Selon l’étude, un patient sur cinq ne répond pas aux traitements actuels, tandis que beaucoup de ceux qui voient leur état s’améliorer dans un premier temps font des rechutes par la suite.

Les chercheurs ont commencé à étudier la psilocybine, la substance active de certains champignons hallucinogènes, dès les années 1950.

En 2008, des chercheurs américains ont montré qu’elle entraînait des effets durables de bien-être psychique et de plénitude. Ce qui les a conduit à penser que l’hallucinogène pourrait aider certains malades souffrant d’anxiété face à un cancer ou à une dépression.

Recherches à poursuivre

Les chercheurs britanniques ont pour leur part testé la psilocybine sur 12 patients atteints de dépression modérée à sévère depuis plus de 15 ans en moyenne. Après un traitement de deux jours, les patients ont été suivis pendant 3 mois.

Selon les chercheurs, les effets psychédéliques ont été observés entre 30 et 60 minutes après la prise des gélules, avec un effet culminant 2 à 3 heures après. Une semaine plus tard, les 12 patients présentaient tous une amélioration et huit étaient en rémission. Au bout de trois mois, cinq étaient encore en rémission.

Compte tenu du petit nombre de patients testés, les chercheurs avertissent qu’il ne faut pas tirer de conclusions “probantes” sur les effets thérapeutiques de la psilocybine, mais que les recherches doivent se poursuivre.

Spécialistes partagés

Le Pr David Nutt, qui a participé à l’étude, souligne que l’hallucinogène “cible les récepteurs de la sérotonine, comme la plupart des antidépresseurs actuellement disponibles, mais qu’il possède une structure chimique très différente et qu’il agit plus rapidement que ceux-ci”.

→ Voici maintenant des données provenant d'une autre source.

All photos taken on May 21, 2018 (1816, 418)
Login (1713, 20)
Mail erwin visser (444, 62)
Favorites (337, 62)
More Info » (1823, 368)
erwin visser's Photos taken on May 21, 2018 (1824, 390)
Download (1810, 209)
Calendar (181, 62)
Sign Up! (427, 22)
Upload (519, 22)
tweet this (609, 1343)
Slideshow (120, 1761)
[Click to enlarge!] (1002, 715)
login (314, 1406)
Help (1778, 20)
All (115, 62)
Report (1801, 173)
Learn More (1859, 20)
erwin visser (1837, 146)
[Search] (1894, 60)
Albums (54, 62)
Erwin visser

Dans un commentaire joint à l’étude, le Pr Philip Cowen de l’Université d’Oxford reconnait que les résultats obtenus sur trois mois sont “prometteurs mais pas complètement convaincants”.

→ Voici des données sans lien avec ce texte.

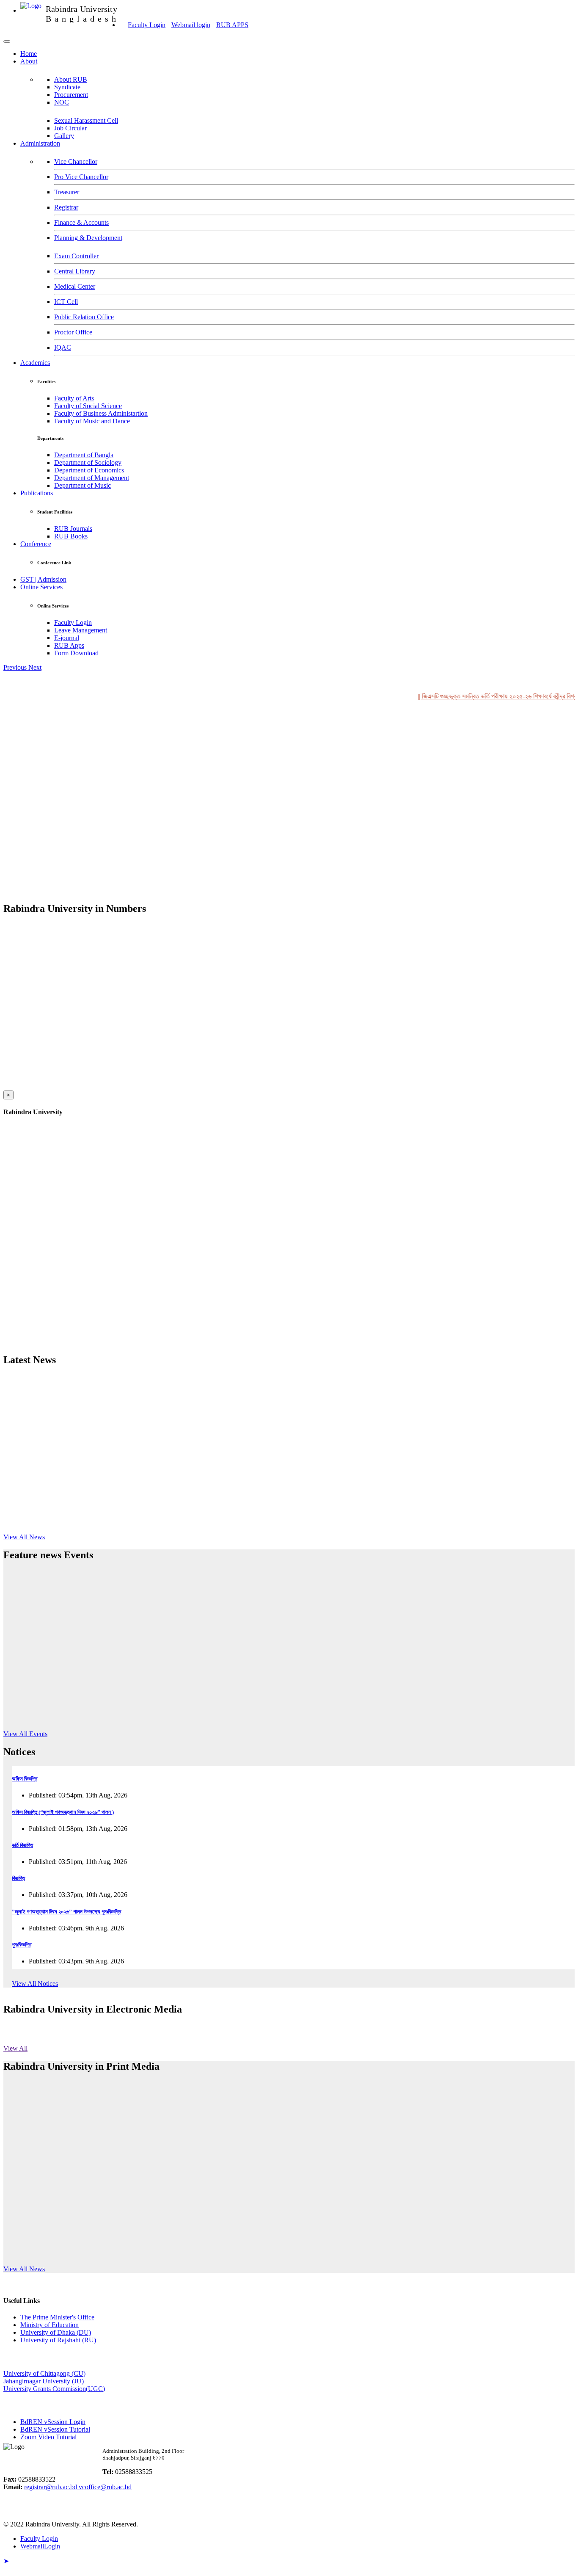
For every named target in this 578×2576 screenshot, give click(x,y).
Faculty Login (146, 24)
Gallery (64, 135)
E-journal (66, 637)
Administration (40, 143)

Un autre spécialiste, Jonathan Flint, professeur de neurobiologie à l’université d’Oxford, estime de son côté qu’il est “impossible” d’affirmer à ce stade que la molécule est efficace sur la dépression.

Etude zurichoise

En 2014, des scientifiques de la Clinique universitaire psychiatrique de Zurich avaient montré par imagerie cérébrale qu’une faible quantité de psilocybine peut inhiber l’impact des émotions négatives dans l’amygdale, une zone faisant partie du système limbique.

Une dose modérée de psilocybine est déjà à même de modifier l’activité du système limbique et de régions cérébrales associées, améliorant l’humeur du patient. L’étude montrait clairement que les deux choses sont liées.

Les psilocybes sont un genre de champignons connus pour leurs propriétés psychotropes. On en trouve de nombreuses espèces dans le monde entier, y compris en Suisse, où ils figurent sur la liste des stupéfiants depuis 2002.